South Africans must reimagine a new way of governing — the present Western democratic system does not work for us. But what should that alternative future or that alternative system be?

A few weeks ago I attended a function in Pretoria where I met two men, one from China and the other from Singapore. They were polite conversationalists interested in the socio-economic challenges faced by us South Africans. What struck me about our conversation is that the man from China said something really profound and to my utter surprise the Singaporean agreed wholeheartedly.

Your problem here in South Africa, he said, is that you will never be able to solve the triple challenges of your people for as long as you continue to subscribe to a Western democratic system. The problem with the ANC, he continued, is that they will forever talk left but walk right because that is what Western democracy dictates.

I realised that the man from Singapore would indeed naturally agree because that is exactly what they had to do to get to where they are now.

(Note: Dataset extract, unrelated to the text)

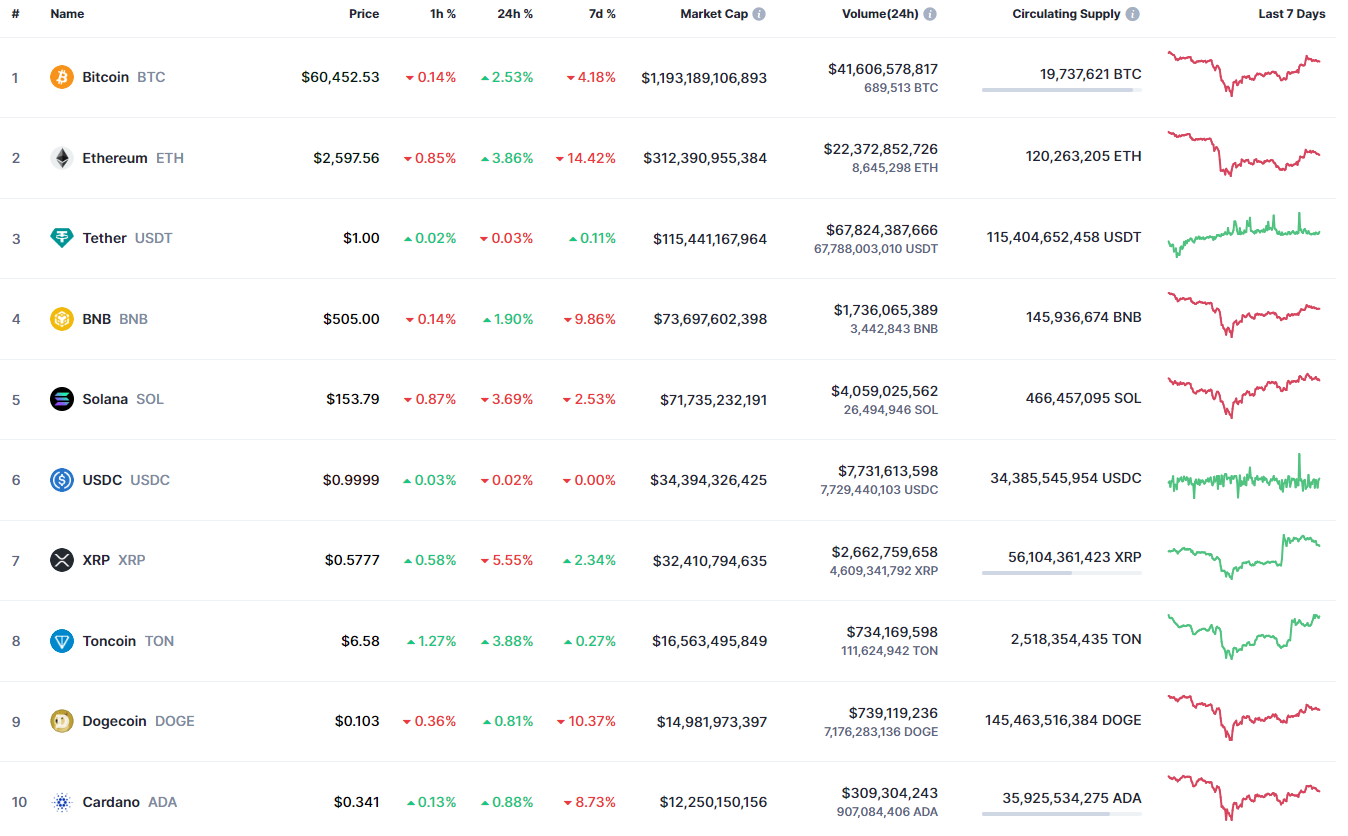The width and height of the screenshot is (1348, 836).
Task: Sort by the 24h % column header
Action: pos(515,14)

They had to suspend the basic rights of their people in order for their government to directly intervene in the economic trajectory of the country.

I always hear people lamenting about how amazing the Singapore journey has been, but seldom do they talk about the gross infringements suffered at the same time.

As for China, we all know the story. The Chinese man reminded me that about 20 years ago, South Africa was by far more advanced than China. Its infrastructure, human resources capacity and its connectedness with the world was far superior to that of China. Today, he says, the narrative is different. He contends that it is because China adopted its own style of governance and asked this straightforward question: What is in the best interest of the Chinese people?

Were we too quick in 1994 to embrace Western-style democracy? I wonder.

As I was conversing with the two gentlemen, I could not but wonder about The Tailor of Ulm.

The story is about young tailor who lived in Ulm in Germany, who imagined that human beings could fly. He dedicated his life to this pursuit, studying owls and birds in order to better understand the inner workings of flight. He finally built a contraption that could only be described as akin to a modern day glider and persuaded the king and his princes to watch while he attempted to fly off a nearby hill. Needless to say, he plunged tragically to his death. Oh, but what an imagination.

Many years later, Berthold Brecht wrote a poem in 1934 in honour of the tailor of Ulm.

Ulm 1592

Said the Tailor to the Bishop:
Believe me, I can fly.
Watch me while I try.
And he stood with things
That looked like wings
On the great church roof-
That is quite absurd
A wicked, foolish lie,
For man will never fly,
A man is not a bird,
Said the Bishop to the Tailor.

Said the People to the Bishop:
The Tailor is quite dead,
He was a stupid head.
His wings are rumpled
And he lies all crumpled
On the hard church square.

The bells ring out in praise
That man is not a bird
It was a wicked, foolish lie,
Mankind will never fly,
Said the Bishop to the People.

Berthold Brecht, The New Reasoner, 1957

I thought of the tailor and his flying antics because here you have a man who imagined the impossible and died in pursuit of that imagined future.

I guess the point is clear. In order to pursue a brighter and better future, first you must be able to imagine it, second you have to work very hard towards achieving it and third, you must pursue it against all odds at times.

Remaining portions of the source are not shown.